* **Records shown**
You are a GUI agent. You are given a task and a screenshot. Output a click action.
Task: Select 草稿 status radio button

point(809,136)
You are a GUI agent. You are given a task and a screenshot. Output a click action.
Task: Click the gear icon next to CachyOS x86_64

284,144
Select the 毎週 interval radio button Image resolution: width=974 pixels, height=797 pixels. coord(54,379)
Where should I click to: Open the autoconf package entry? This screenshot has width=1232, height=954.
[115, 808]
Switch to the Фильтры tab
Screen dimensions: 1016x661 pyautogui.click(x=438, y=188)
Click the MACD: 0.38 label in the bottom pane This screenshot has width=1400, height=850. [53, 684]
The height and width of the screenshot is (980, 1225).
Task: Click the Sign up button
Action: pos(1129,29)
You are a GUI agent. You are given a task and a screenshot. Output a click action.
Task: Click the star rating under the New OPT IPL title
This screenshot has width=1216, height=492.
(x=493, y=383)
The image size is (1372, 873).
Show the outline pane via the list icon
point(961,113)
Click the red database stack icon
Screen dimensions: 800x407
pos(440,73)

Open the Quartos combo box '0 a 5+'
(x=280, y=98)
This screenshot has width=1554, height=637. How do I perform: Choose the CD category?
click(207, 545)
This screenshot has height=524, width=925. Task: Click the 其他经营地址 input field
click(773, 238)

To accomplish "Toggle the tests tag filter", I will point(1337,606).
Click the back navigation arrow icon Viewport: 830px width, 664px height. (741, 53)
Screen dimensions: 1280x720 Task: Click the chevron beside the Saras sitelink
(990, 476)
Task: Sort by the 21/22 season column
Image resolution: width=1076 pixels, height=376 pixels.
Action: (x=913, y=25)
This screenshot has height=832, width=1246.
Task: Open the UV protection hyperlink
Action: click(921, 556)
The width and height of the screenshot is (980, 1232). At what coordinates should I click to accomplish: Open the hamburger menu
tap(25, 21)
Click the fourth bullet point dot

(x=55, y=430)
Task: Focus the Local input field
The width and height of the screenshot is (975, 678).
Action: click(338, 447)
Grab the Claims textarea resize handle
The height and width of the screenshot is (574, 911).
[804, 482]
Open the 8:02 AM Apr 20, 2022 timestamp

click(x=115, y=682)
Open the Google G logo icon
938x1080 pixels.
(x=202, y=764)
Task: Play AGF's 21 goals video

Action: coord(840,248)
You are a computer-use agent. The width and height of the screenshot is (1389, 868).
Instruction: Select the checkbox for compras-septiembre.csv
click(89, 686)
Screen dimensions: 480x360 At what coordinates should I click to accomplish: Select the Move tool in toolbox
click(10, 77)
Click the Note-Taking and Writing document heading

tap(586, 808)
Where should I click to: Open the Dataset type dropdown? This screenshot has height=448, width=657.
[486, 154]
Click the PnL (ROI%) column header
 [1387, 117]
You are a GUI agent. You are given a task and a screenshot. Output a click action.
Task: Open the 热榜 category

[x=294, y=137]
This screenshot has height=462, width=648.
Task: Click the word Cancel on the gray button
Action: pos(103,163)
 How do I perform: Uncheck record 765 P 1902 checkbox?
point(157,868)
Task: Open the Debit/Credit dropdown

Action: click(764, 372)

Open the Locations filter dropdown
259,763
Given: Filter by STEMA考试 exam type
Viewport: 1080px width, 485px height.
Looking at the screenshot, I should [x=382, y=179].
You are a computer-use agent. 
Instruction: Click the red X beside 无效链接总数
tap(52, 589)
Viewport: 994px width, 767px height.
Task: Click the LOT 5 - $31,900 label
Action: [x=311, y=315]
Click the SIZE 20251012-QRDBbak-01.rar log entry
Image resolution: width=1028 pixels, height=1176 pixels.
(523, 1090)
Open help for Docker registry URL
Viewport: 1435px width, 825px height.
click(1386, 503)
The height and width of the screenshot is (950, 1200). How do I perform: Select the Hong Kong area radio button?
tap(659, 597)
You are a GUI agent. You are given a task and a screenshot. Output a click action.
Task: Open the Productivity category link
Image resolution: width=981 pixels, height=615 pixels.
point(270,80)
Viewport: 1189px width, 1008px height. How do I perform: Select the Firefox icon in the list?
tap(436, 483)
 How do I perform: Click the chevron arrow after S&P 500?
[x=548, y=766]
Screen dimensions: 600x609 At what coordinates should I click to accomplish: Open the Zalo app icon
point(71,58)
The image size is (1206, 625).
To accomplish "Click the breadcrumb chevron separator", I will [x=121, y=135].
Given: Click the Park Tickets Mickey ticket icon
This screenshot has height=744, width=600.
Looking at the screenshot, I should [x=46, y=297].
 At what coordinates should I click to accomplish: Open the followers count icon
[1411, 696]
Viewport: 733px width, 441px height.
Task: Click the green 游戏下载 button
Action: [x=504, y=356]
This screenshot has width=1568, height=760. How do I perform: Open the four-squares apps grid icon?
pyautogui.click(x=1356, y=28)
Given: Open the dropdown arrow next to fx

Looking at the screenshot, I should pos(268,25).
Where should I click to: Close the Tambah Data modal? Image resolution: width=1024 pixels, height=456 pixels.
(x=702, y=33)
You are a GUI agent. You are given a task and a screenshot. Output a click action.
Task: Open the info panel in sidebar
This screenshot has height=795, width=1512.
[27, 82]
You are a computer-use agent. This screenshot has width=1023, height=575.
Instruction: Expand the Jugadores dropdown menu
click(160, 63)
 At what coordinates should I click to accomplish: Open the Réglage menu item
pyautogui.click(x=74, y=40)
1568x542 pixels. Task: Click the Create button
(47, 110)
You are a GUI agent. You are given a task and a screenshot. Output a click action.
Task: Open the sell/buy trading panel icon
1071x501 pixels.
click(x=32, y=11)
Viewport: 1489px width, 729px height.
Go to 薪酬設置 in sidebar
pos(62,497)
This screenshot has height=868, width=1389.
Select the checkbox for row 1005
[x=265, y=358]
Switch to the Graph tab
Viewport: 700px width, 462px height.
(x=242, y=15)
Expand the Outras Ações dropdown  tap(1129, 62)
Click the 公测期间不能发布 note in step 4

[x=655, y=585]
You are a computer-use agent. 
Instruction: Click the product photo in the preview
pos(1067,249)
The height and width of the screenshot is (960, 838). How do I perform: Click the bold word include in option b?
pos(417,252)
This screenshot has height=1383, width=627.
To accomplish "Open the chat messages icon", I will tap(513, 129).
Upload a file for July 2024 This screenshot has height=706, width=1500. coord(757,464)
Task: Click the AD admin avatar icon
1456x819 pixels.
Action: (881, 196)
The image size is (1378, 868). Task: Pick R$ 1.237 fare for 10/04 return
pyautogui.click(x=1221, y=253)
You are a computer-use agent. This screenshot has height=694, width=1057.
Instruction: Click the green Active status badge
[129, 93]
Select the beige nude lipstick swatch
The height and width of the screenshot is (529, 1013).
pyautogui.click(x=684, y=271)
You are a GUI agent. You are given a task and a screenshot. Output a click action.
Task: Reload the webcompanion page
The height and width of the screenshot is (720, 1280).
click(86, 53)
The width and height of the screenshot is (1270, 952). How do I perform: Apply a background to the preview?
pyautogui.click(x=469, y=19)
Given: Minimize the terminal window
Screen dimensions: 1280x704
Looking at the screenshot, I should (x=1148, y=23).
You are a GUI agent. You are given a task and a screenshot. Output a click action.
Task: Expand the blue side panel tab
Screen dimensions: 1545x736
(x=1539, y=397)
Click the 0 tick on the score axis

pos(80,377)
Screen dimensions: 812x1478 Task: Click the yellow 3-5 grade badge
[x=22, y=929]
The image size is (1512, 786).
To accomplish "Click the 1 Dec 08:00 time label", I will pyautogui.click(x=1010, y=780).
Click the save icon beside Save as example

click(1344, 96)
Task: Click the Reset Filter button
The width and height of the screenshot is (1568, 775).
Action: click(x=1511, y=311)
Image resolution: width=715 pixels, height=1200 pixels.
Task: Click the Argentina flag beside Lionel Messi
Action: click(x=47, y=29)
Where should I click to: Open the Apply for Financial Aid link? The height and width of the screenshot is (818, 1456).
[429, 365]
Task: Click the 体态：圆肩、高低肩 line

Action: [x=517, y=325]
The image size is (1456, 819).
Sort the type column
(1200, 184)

* **Given problem**
Please render the part of the material that opens with the line containing "Screen dimensions: 600x609" and closes with the line containing "pyautogui.click(x=1356, y=28)" as a Markdown table. Use the columns Row and Material line, number each line in order, and leave out blank lines.

* **Expected answer**
| Row | Material line |
|---|---|
| 1 | Screen dimensions: 600x609 At what coordinates should I click to accomplish: Open the Zalo app icon |
| 2 | point(71,58) |
| 3 | The image size is (1206, 625). |
| 4 | To accomplish "Click the breadcrumb chevron separator", I will [x=121, y=135]. |
| 5 | Given: Click the Park Tickets Mickey ticket icon |
| 6 | This screenshot has height=744, width=600. |
| 7 | Looking at the screenshot, I should [x=46, y=297]. |
| 8 |  At what coordinates should I click to accomplish: Open the followers count icon |
| 9 | [1411, 696] |
| 10 | Viewport: 733px width, 441px height. |
| 11 | Task: Click the green 游戏下载 button |
| 12 | Action: [x=504, y=356] |
| 13 | This screenshot has width=1568, height=760. How do I perform: Open the four-squares apps grid icon? |
| 14 | pyautogui.click(x=1356, y=28) |